Every record is to be duplicated exactly as it reads, without its images.

***** MATERIAL FOR THIS EXERCISE

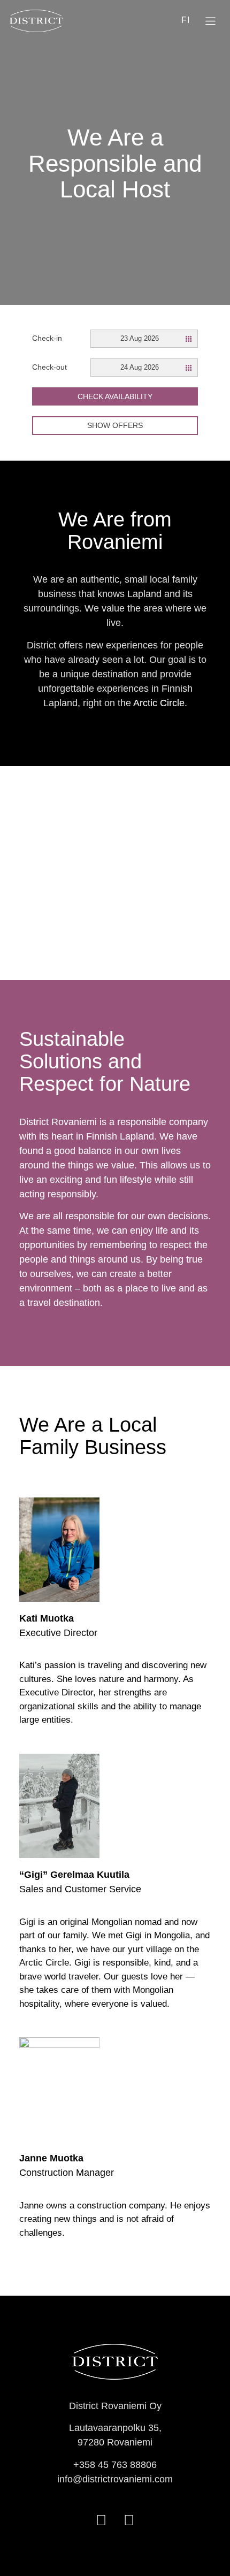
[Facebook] (101, 2520)
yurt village (150, 1949)
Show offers (115, 425)
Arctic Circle (159, 703)
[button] (211, 22)
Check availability (115, 396)
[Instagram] (129, 2520)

**********

* [RESPONSE TO THE TASK]
[Facebook] (101, 2520)
yurt village (150, 1949)
Show offers (115, 425)
Arctic Circle (159, 703)
[button] (211, 22)
Check availability (115, 396)
[Instagram] (129, 2520)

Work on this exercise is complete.